Di scatto le mie dita si stringono sul suo maglione pesante, cercando di sentire la sua pelle sotto la superficie di lana. È come se il mio corpo stesse decidendo da solo, incapace di trattenersi.
-Avevamo un bacio in sospeso- mormora lui poco dopo essersi preso quello che voleva.

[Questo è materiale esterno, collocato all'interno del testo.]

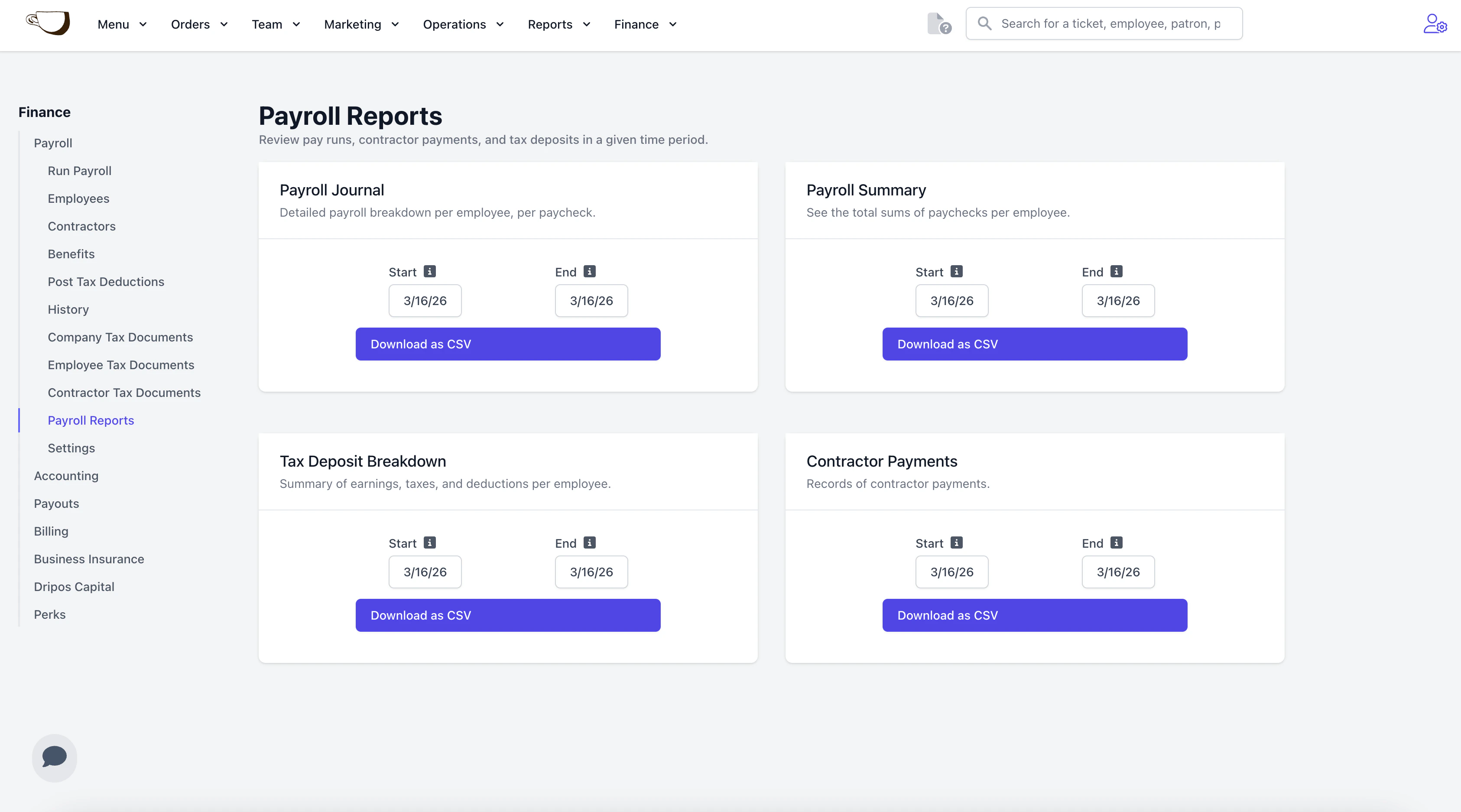Click Payroll Journal Start info icon
Viewport: 1461px width, 812px height.
(x=430, y=272)
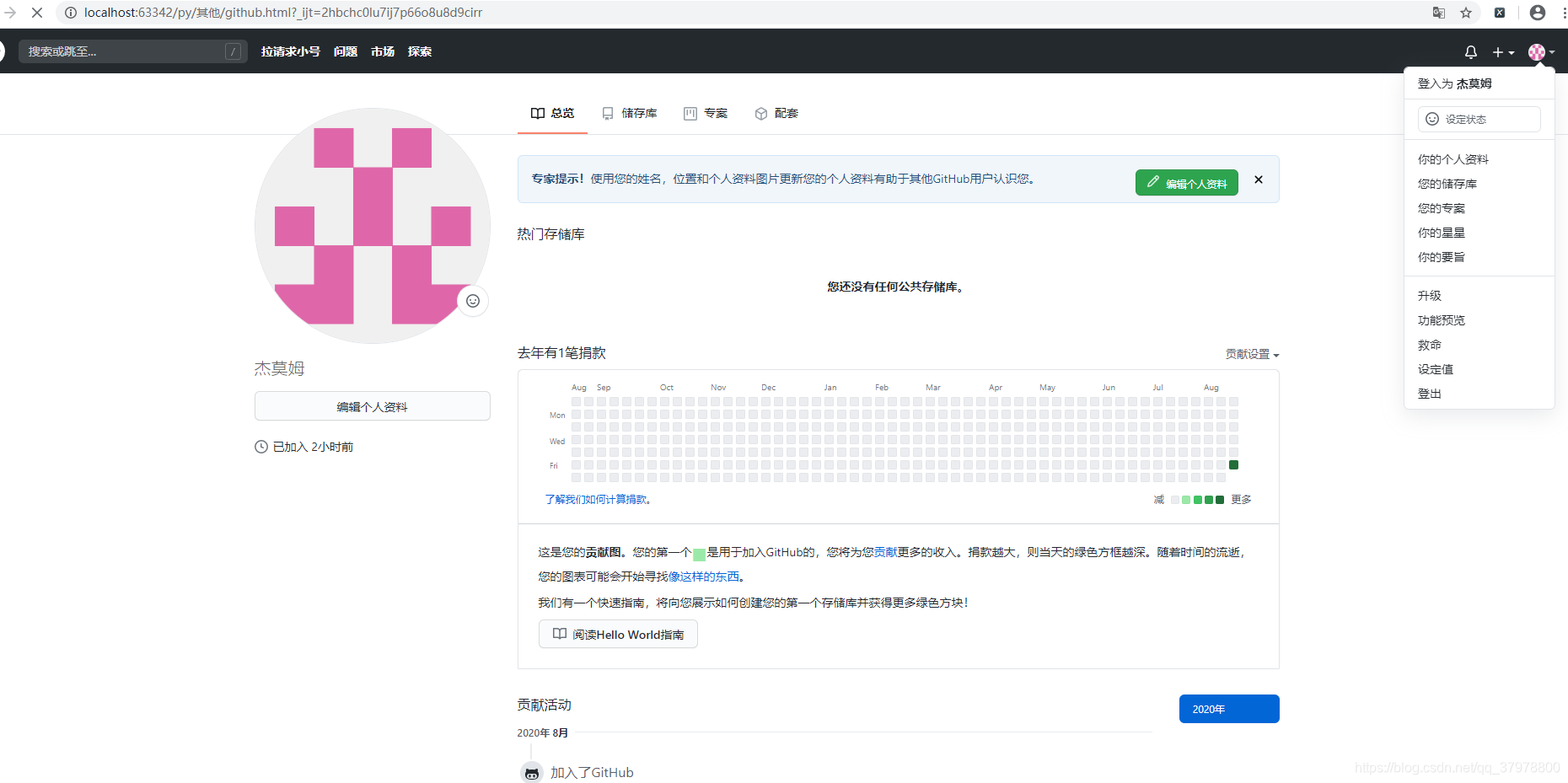Click the smiley status icon on the avatar
The height and width of the screenshot is (783, 1568).
(473, 301)
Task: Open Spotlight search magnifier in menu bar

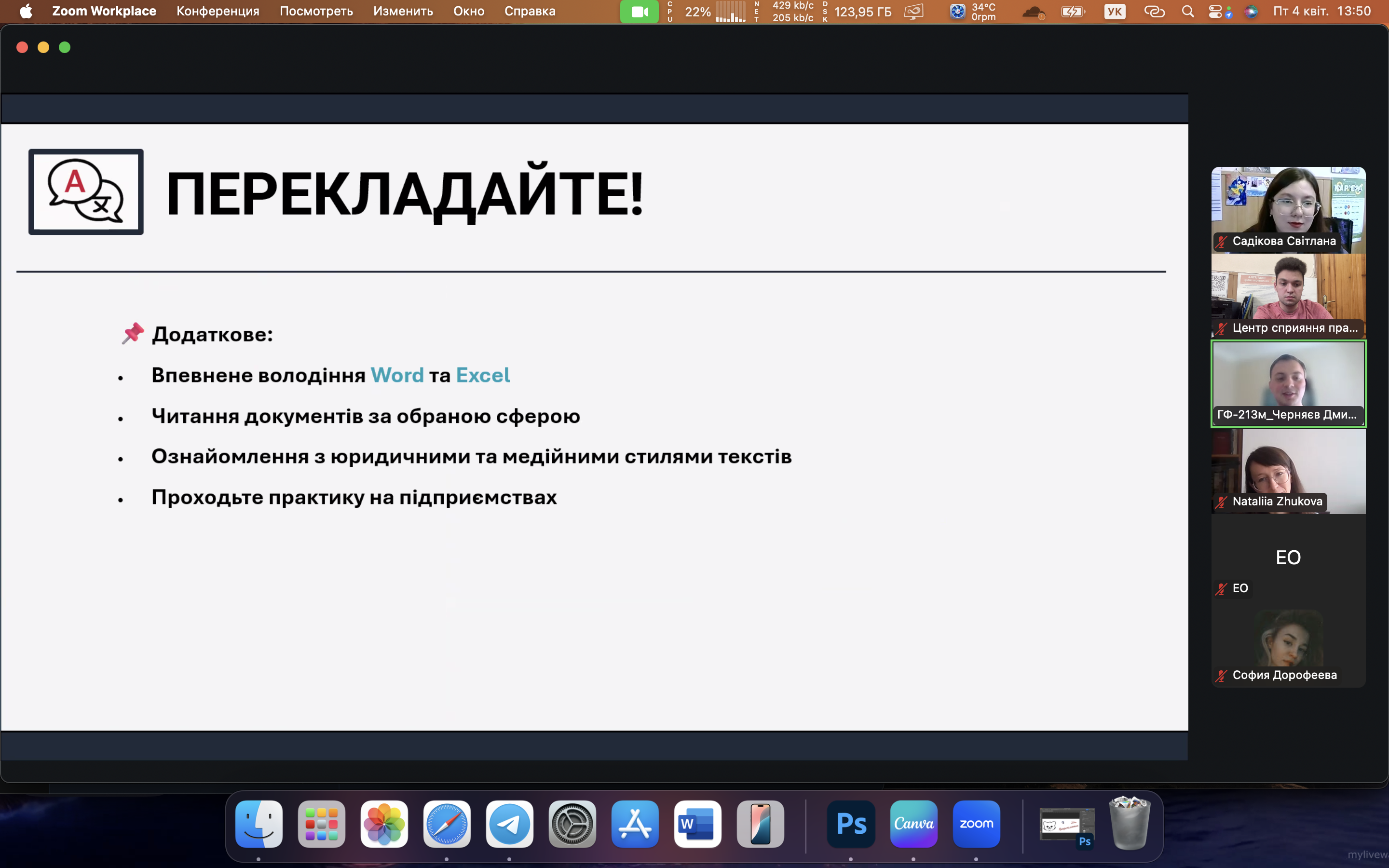Action: tap(1187, 12)
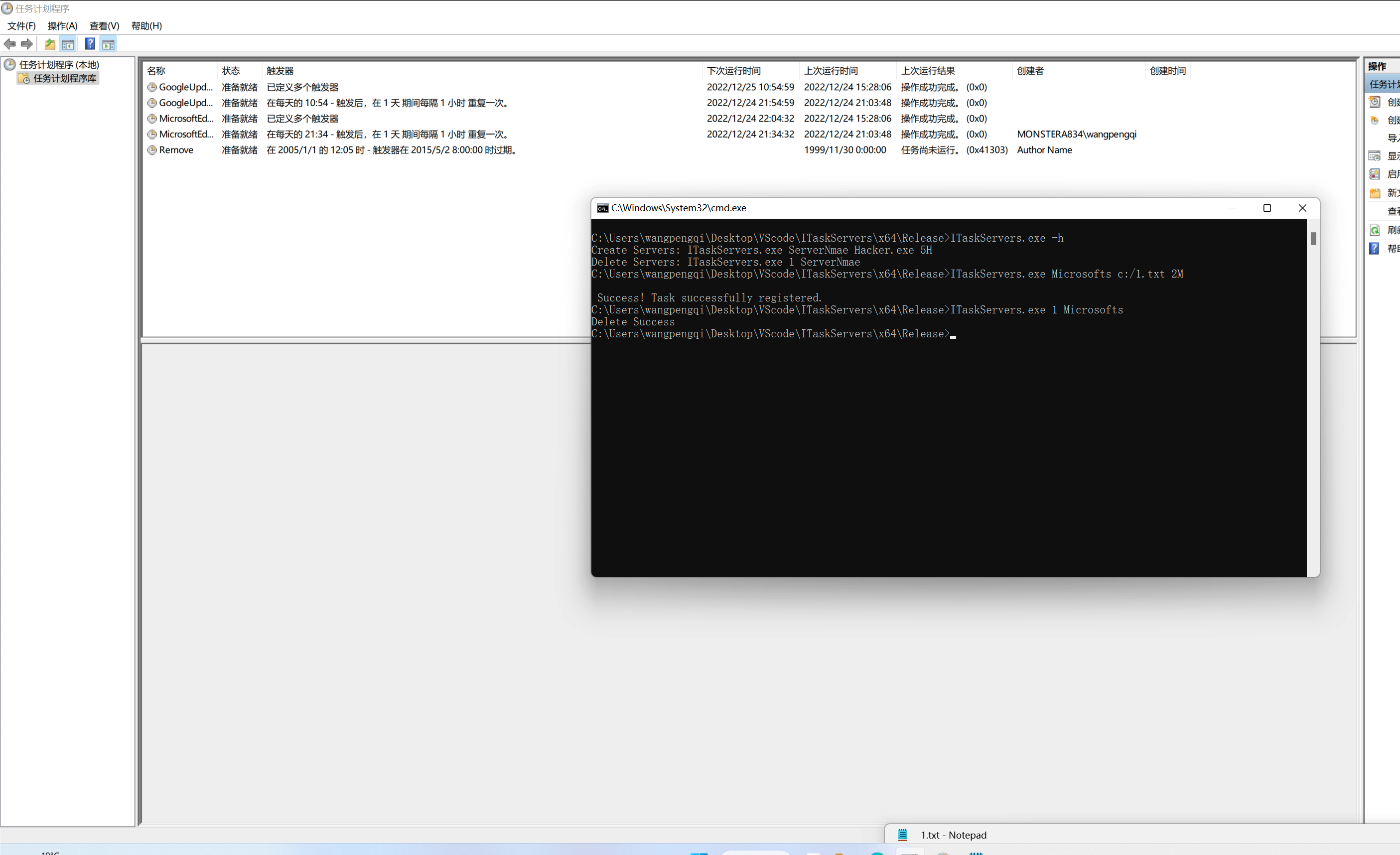Click the up-one-level folder icon
Image resolution: width=1400 pixels, height=855 pixels.
click(50, 44)
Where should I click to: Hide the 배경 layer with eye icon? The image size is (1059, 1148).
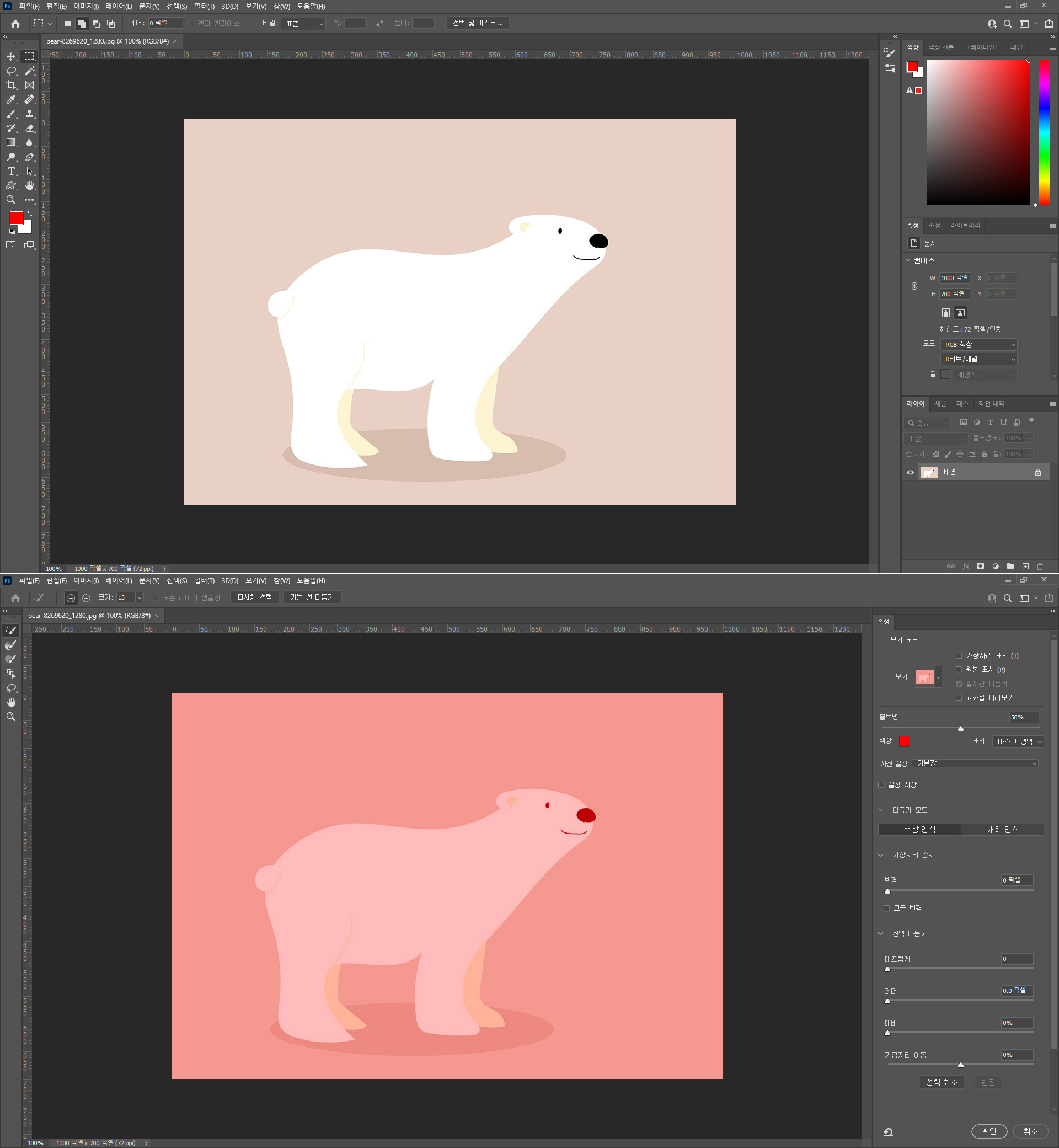coord(910,472)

Sorridiamo entrambi come degli stupidi, la fronte l'una contro l'altra e per un attimo sono tentato di ritornare a baciarlo.
È così vicino.
Ci vorrebbe un attimo.
-E abbiamo anche un concerto privato in sospeso, anzi, non è proprio iniziato- mi ribecca ridacchiando.
-Non penso di aver mai usato le parole "concerto privato" quando ti ho invitato...-
-Hai detto che avresti suonato per me-
Ogni secondo che passa continuo a pentirmi di questa idea.
-Non posso proprio rimangiarmi la parola, vero?-
Nick scuote quella testolina bionda che si ritrova e fa per allontanarsi, ma riesco a trattenerlo.
-Scegli il violino- gli sussurro all'orecchio e mentre lo guido con cautela verso il tavolo al nostro fianco.
-Tu lo sai che non so nemmeno come sono fatti, giusto?-
Non voglio che la musica sia solo una cosa mia. Non voglio suonare per lui come faccio davanti a un pubblico in un teatro.
Voglio che sia un momento nostro.
Lui non deve solo ascoltare, ma sentire con tutti gli altri sensi che cosa si prova.
Avvicino la sua mano al violino più vicino, e per un attimo si ritrae, sorpreso.
Poi, quando vedo le sue dita schiudersi lentamente, gli rifaccio assaggiare le corde dello strumento.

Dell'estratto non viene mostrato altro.